(Input data)

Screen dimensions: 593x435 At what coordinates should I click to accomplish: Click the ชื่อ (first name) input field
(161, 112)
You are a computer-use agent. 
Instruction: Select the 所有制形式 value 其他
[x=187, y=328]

(End Input data)
(Input data)

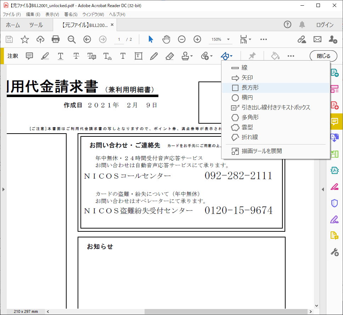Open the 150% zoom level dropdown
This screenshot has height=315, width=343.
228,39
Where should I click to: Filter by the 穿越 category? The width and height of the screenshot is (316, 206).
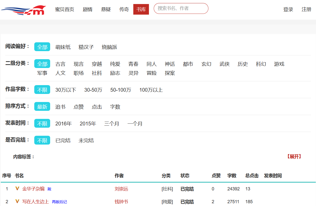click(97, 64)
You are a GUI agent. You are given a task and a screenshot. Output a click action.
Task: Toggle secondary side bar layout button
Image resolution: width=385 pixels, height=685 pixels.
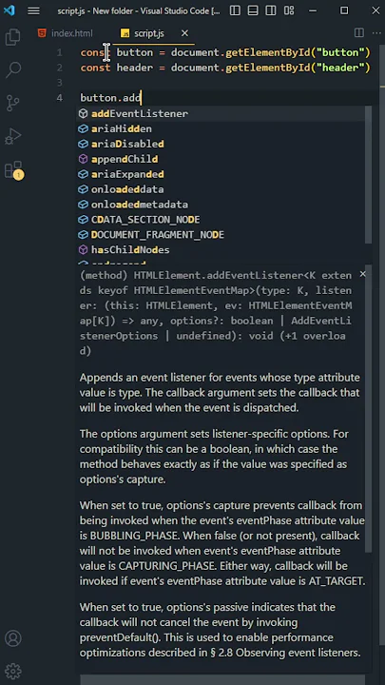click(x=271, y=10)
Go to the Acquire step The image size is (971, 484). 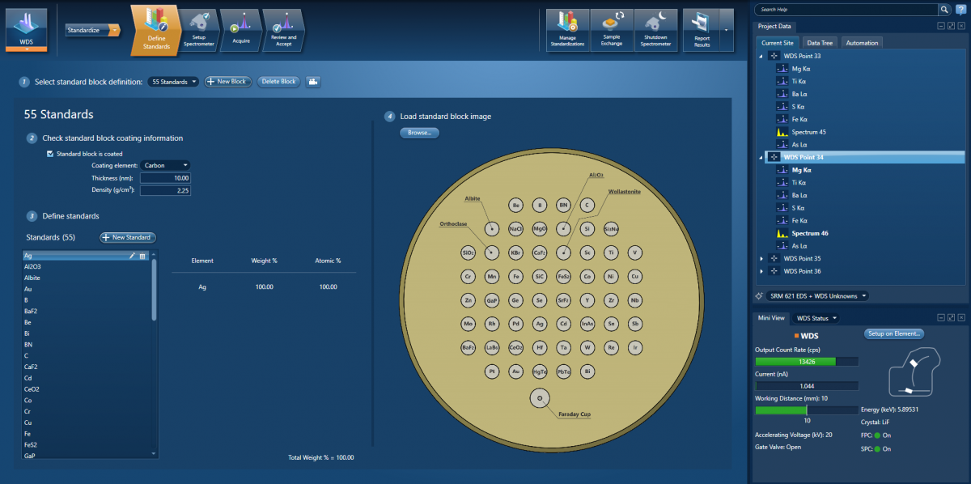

(End Input data)

▸ Your objective
Give back exactly, and solely, the section of the data above bounded by the line containing "You are a GUI" and the line containing "Go to the Acquire", both bounding lines included and pictures omitted.

▸ Answer space
You are a GUI agent. You are given a task and a screenshot. Output a click action.
Task: Toggle secondary side bar layout button
Image resolution: width=385 pixels, height=685 pixels.
click(x=271, y=10)
Go to the Acquire step The image size is (971, 484). 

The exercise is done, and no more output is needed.